LONDON (Reuters) - The number of homes changing hands fell nearly 40 percent on the year in May, spelling more gloom for the country’s estate agents and furniture retailers as a housing downturn intensifies.
Revenue and Customs said on Monday property transactions numbered 100,000 last month, 13 percent lower than in April. Experts say activity will fall further in the months ahead as a global credit crunch makes new mortgages harder to come by.
News of the big drop in transactions followed a report by property Web site Rightmove which showed sellers outnumbering buyers in Britain’s once-booming housing market by 15 to one.
“These numbers clearly highlight the very real pressure on the residential property market,” said Simon Rubinsohn, chief economist at the Royal Institution of Chartered Surveyors.
After years of double-digit growth, house prices are now falling at monthly rates not seen since the slump of the 1990s, raising concern the market could be headed for another crash that takes the economy down with it.
Property and retail companies are already suffering, as is Prime Minister Gordon Brown’s Labour government. Consumer confidence and house prices seem inextricably linked in Britain where two-thirds of households own their homes.

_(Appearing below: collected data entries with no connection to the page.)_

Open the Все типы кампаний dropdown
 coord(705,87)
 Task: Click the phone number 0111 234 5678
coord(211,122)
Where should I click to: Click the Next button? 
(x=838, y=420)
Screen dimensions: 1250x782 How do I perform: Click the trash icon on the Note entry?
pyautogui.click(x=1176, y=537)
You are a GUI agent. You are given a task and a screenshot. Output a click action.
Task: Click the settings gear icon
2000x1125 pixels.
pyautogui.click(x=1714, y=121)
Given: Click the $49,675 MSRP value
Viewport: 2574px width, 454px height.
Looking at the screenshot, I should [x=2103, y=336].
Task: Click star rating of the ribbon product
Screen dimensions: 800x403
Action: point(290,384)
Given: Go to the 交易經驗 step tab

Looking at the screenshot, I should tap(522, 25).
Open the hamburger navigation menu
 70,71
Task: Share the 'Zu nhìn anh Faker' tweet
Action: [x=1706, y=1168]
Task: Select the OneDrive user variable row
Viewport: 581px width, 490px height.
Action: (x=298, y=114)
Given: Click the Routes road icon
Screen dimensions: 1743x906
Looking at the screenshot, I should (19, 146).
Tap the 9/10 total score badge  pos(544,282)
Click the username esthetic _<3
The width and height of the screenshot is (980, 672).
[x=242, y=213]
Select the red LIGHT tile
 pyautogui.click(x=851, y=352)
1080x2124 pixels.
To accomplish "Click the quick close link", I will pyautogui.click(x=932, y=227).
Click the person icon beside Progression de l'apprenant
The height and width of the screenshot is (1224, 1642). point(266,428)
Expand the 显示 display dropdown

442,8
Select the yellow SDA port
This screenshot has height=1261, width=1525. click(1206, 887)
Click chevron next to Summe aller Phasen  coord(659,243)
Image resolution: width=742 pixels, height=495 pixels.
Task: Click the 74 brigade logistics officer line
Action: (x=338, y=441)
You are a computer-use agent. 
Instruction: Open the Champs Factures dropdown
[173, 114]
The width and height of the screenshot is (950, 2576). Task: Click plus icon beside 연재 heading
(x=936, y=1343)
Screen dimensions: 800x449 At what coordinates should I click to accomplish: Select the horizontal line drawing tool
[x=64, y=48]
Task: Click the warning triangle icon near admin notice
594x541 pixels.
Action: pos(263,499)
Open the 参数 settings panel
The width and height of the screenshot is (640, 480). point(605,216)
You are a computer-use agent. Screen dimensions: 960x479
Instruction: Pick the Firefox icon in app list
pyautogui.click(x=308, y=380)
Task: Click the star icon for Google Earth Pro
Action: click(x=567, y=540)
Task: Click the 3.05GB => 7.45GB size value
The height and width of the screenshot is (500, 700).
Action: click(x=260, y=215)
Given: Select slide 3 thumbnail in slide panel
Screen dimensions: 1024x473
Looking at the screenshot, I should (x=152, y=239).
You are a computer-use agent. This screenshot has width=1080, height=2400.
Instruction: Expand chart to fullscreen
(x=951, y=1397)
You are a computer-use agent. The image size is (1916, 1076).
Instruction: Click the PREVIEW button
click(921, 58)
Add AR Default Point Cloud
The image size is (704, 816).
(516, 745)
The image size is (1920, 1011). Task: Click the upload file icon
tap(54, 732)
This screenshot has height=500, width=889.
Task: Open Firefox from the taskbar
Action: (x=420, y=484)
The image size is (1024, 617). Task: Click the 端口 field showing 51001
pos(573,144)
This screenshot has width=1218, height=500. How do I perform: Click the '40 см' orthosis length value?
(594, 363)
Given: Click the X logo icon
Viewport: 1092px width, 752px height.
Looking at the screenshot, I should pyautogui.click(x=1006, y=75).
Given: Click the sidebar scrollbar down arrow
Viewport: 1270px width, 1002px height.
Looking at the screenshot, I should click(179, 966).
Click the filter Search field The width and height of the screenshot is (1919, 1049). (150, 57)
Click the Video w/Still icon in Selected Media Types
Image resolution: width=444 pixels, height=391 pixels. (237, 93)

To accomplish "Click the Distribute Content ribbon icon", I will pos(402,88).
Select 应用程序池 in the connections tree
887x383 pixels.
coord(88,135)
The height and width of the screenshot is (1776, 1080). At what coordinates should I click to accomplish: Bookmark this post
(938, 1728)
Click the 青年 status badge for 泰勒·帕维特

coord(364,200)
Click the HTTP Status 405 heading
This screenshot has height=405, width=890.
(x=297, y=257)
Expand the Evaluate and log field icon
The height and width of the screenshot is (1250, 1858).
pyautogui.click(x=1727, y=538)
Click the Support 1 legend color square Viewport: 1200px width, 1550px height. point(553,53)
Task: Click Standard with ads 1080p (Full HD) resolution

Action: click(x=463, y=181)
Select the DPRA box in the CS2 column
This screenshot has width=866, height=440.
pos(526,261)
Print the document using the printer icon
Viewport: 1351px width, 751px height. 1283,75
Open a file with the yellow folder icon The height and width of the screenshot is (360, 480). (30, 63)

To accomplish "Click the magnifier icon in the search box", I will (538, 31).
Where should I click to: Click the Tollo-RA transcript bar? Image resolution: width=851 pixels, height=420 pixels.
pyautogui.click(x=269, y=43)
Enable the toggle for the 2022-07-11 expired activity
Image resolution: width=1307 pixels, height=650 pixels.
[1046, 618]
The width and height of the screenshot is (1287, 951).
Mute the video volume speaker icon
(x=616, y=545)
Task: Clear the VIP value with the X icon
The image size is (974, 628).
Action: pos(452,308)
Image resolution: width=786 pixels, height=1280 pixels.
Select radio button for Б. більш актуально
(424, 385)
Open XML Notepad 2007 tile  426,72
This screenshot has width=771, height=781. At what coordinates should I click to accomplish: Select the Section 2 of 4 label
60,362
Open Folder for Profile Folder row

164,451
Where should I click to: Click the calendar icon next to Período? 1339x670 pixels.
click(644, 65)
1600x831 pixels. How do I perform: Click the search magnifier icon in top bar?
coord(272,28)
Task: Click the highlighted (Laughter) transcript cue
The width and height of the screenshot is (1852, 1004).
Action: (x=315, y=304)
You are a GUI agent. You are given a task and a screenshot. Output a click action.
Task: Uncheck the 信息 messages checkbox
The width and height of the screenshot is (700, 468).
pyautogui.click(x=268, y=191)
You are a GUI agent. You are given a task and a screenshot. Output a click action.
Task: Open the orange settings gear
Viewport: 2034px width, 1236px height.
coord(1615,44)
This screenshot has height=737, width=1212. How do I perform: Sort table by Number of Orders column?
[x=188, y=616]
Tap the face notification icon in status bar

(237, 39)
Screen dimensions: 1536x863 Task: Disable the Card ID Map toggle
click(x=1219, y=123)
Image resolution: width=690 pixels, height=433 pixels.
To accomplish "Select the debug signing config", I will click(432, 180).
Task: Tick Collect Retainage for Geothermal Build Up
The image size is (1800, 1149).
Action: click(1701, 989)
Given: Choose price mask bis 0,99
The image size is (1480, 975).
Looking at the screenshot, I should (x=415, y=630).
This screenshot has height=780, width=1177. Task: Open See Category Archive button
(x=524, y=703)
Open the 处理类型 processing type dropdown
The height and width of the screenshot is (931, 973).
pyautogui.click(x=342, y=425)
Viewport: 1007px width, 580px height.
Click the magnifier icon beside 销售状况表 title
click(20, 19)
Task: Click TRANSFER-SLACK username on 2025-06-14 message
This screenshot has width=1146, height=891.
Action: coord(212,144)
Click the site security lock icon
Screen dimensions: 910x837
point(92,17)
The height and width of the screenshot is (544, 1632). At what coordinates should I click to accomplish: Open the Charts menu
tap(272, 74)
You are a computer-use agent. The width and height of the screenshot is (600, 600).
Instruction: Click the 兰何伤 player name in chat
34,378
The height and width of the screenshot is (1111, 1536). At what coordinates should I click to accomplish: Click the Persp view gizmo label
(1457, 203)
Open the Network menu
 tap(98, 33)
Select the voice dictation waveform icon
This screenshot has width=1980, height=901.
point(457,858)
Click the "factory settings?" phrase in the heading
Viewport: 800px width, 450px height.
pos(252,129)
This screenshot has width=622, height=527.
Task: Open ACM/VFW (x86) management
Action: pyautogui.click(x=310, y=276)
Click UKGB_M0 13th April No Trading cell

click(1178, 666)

More than 15,000 estate agents are expected to lose their jobs in the next two years, according to one research group.
British sofa retailer SCS Upholstery said on Monday it was in talks over a rescue plan for its business that would leave shareholders with almost nothing. Its shares have tumbled 90 percent in the last two months.
Its rival, Land of Leather, also said last week it needed to more funding to help it cope with plunging demand. Department stores group John Lewis reported on Friday a 9.7 annual drop electricals and home technology sales in the week to June 14.
Official retail sales figures, however, showed sales jumping by an unprecedented 3.5 percent last month, despite all the gloom about consumers suffering because of soaring supermarket and energy bills.
Many economists have dismissed the staggering rise as a rogue number, flattered by the much warmer-than-usual weather in May boosting sales of summer clothing and foodstuff.
Still, electrical goods retailers DSG International, which runs Curry’s and PC World, and Kesa, which owns Comet, are set to report tough trading conditions this week.
Further bad news on the housing market is expected on Tuesday when the British Bankers’ Association releases mortgage approvals data for May.
Approvals have been falling sharply in recent months as lenders, hit by a global credit crunch, have been tightening the terms on which they will make new home loans.
The cost of fixed-rate mortgages has continued to rise despite three cuts in interest rates by the Bank of England since last December as banks face higher funding costs.
Many analysts are now predicting double-digit falls in house prices this year and next, particularly as high inflation is keeping the central bank from being able to cut interest rates.
“It is very possible that the Bank of England’s next move could be to raise interest rates, which would clearly be very bad news for the housing market,” said Howard Archer, economist at Global Insight.
“The marked deterioration in sentiment over the housing market also heightens the risk that house prices will fall sharply over the next couple of years.”